Presse

Jean-Luc Macia, Magazine Diapason

VATER UNSER IM HIMMELREICH

« Cantates baroques allemandes ». Œuvres de Schein, Eccard, Pohle, Tunder, Fischer, Franck, Böhm, Johann Christoph et Johann Michael Bach, Theile, Ahle et Schwimmer.

Paulin Bündgen (contre-ténor), Clematis

Technique : 3,5/5

 

Nouveau voyage, mi-instrumental mi-vocal, à travers la musique sacrée allemande de la seconde moitié du XVIIe siècle – mais un seul chanteur cette fois, et une génération en amont des compositeurs réunis par Louis-Noël Bestion de Camboulas pour ses « Musterien Kantaten » (Ambronay, cf. n°671). Le contre-ténor Paulin Bündgen a pioché dans la célèbre collection Düben, conservée à l’Université d’Uppsala en Suède, des pages vocales opposant l’inquiétude du croyant et ses espoirs de Salut éternel.

Un des sommets du parcours arrive avec la longue cantate de Johann Wolfgang Franck (1644-1710-, grand pourvoyeur d’opéras à Hambourg.

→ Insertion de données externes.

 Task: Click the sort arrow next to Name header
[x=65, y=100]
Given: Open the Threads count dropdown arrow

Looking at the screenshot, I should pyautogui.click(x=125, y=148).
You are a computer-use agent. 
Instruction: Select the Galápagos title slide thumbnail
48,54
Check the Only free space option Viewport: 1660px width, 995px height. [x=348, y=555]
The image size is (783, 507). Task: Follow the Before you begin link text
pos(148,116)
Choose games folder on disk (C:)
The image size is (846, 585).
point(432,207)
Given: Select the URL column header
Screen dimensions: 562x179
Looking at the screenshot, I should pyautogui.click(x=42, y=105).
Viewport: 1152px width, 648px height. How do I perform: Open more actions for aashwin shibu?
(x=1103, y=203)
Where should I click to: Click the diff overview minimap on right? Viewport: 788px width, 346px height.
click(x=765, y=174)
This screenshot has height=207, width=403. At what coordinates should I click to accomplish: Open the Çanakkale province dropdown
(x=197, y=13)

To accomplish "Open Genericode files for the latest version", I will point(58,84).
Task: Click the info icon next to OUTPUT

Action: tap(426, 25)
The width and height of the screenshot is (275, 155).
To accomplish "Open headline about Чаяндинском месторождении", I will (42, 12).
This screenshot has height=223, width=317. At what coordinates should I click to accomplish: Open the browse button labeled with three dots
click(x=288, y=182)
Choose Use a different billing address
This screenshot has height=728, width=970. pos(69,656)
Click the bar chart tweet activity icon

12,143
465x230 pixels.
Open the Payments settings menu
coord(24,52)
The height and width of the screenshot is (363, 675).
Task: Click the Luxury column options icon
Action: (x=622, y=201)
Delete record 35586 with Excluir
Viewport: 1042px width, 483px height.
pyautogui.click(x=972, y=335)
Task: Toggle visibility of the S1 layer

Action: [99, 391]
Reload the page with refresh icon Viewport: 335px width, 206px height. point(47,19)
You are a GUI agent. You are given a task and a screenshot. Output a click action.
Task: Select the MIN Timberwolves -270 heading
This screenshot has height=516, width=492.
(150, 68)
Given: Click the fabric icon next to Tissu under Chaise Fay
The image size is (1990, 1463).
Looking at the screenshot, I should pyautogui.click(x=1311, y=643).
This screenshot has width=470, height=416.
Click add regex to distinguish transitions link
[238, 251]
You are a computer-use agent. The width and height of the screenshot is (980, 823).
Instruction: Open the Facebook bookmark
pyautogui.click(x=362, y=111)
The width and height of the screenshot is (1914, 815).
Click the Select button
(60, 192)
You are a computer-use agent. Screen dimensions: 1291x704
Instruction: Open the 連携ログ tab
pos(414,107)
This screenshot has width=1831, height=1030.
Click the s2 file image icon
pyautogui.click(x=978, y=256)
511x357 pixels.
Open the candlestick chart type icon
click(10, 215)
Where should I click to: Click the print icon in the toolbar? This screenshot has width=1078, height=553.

En quinze minutes, elle déroule une sonate et des arias en deux parties très contrastées, sombre et morbide d’abord puis d’une brillante ferveur, virtuose, avant un choral final. Une rareté de premier choix, où Bündgen nous impressionne autant par sa sensibilité que par sa maîtrise – tenue immaculées, vocalises effervescentes. Si la palette des couleurs reste assez étroite, le chanteur évite la monotonie grâce une malléabilité de la ligne, qui suffit à caractériser chacun de ces morceaux au fond assez semblables, où l’accompagnement des violons et des cordes graves accentue un climat de recueillement et de tristesse inquiète.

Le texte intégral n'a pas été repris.